## Exercise task A
According to the news excerpt on the Israeli strikes in Syria, what did Syrian state media call the strikes?

## Text block
· · · · ·

Syrian state media called the strikes a “new Israeli aggression.” The shots set off warning sirens in northern Israel of an imminent rocket attack, the Israeli military said.
The U.S. blamed Iran for the clash and voiced concern about the escalation of violence, saying it “strongly supports Israel’s sovereign right to defend itself.”
“Iran’s calculated escalation of threat and its ambition to project its power and dominance, places all the people of the region—from Yemen to Lebanon—at risk,” said State Department spokeswoman Heather Nauert. “The U.S. continues to push back on the totality of Iran’s malign activities in the region and calls for an end to Iranian behavior that threatens peace and stability.”

· · · · ·

## Provided records
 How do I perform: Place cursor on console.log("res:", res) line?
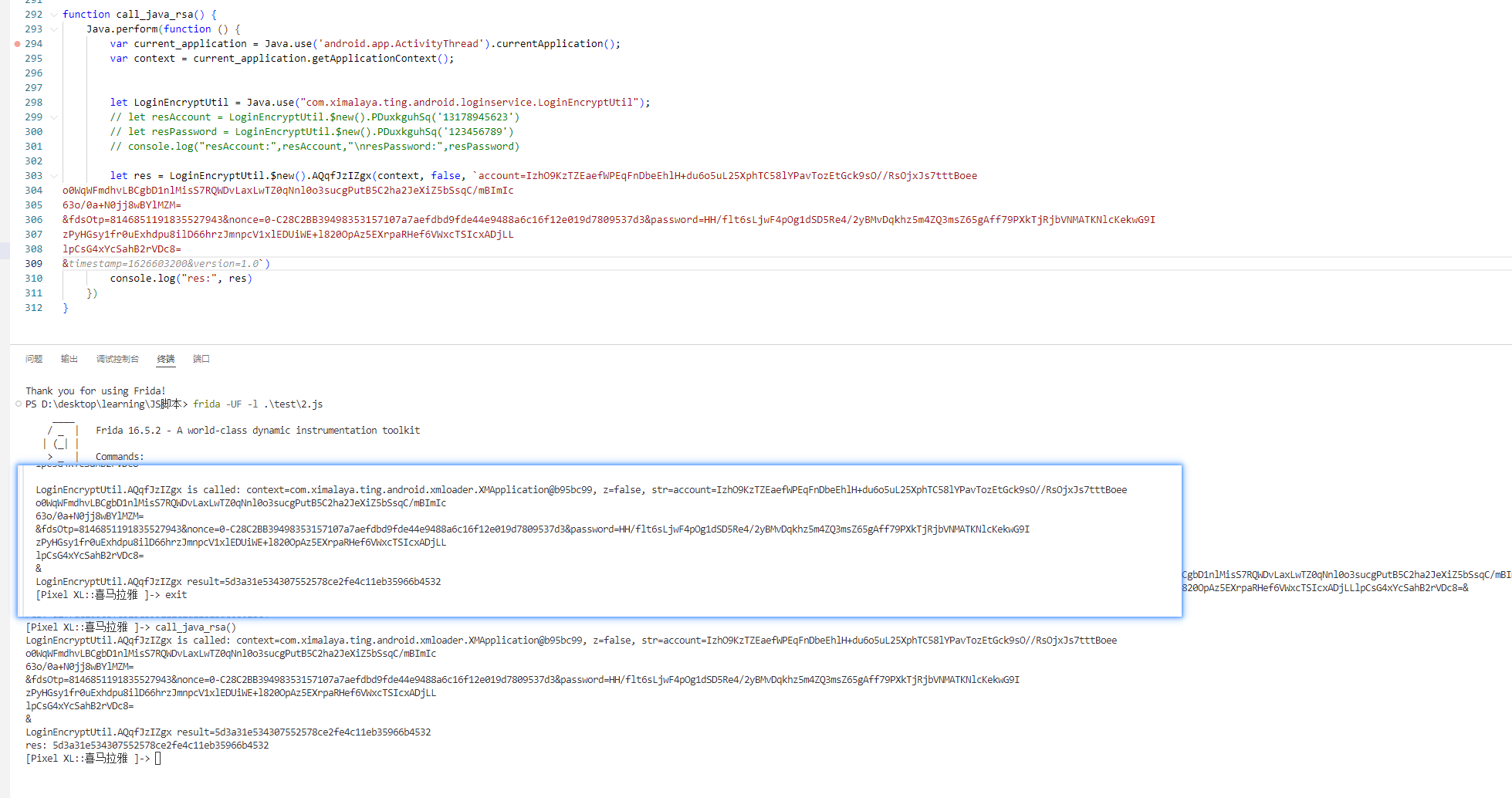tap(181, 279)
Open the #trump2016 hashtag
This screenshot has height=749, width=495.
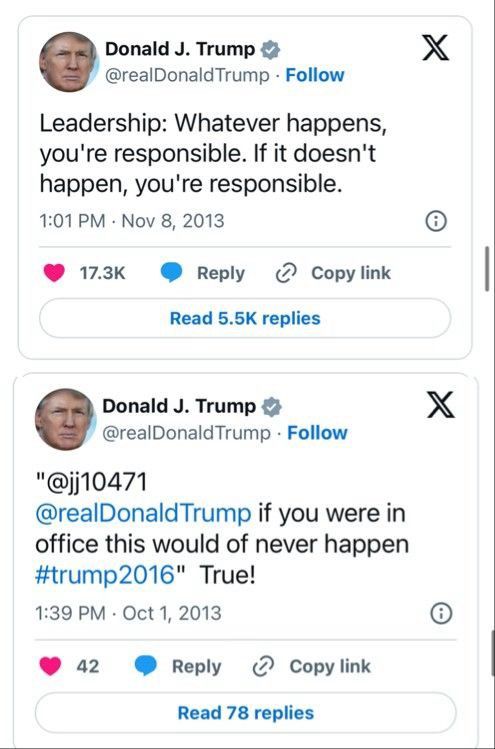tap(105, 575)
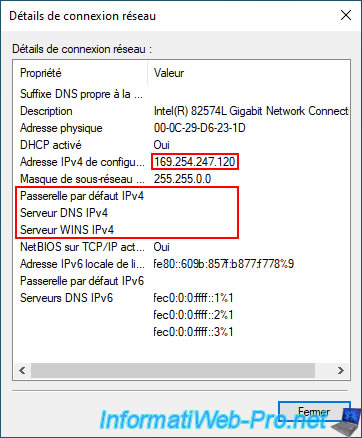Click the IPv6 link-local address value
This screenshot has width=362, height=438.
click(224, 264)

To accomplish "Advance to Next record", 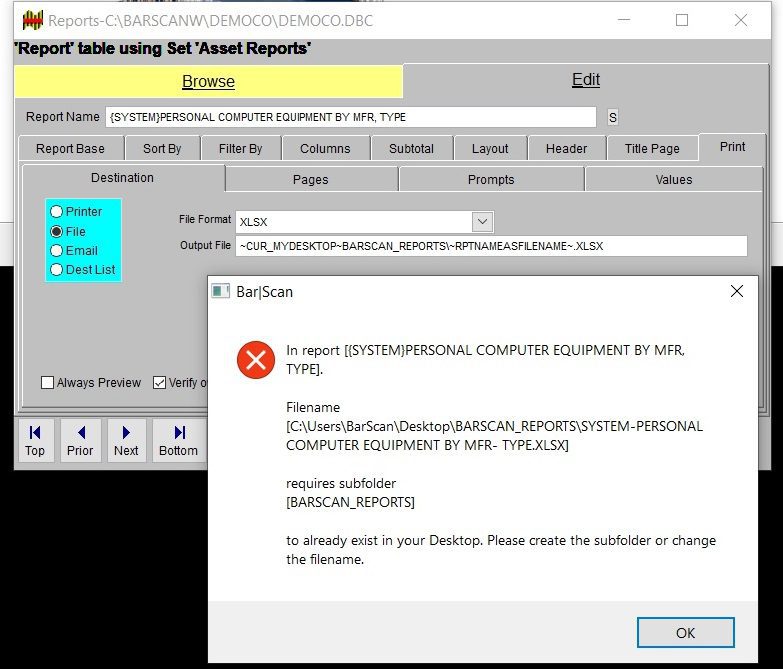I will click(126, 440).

· · · · ·

## Exercise task B
Echo the records from their first line through the line holding "click(224, 264)", inclusive, and leave the pictures out.

## Expected output A
A "new Israeli aggression."

## Expected output B
 How do I perform: Place cursor on console.log("res:", res) line?
tap(181, 279)
Open the #trump2016 hashtag
This screenshot has height=749, width=495.
tap(105, 575)
Click the IPv6 link-local address value
This screenshot has width=362, height=438.
click(224, 264)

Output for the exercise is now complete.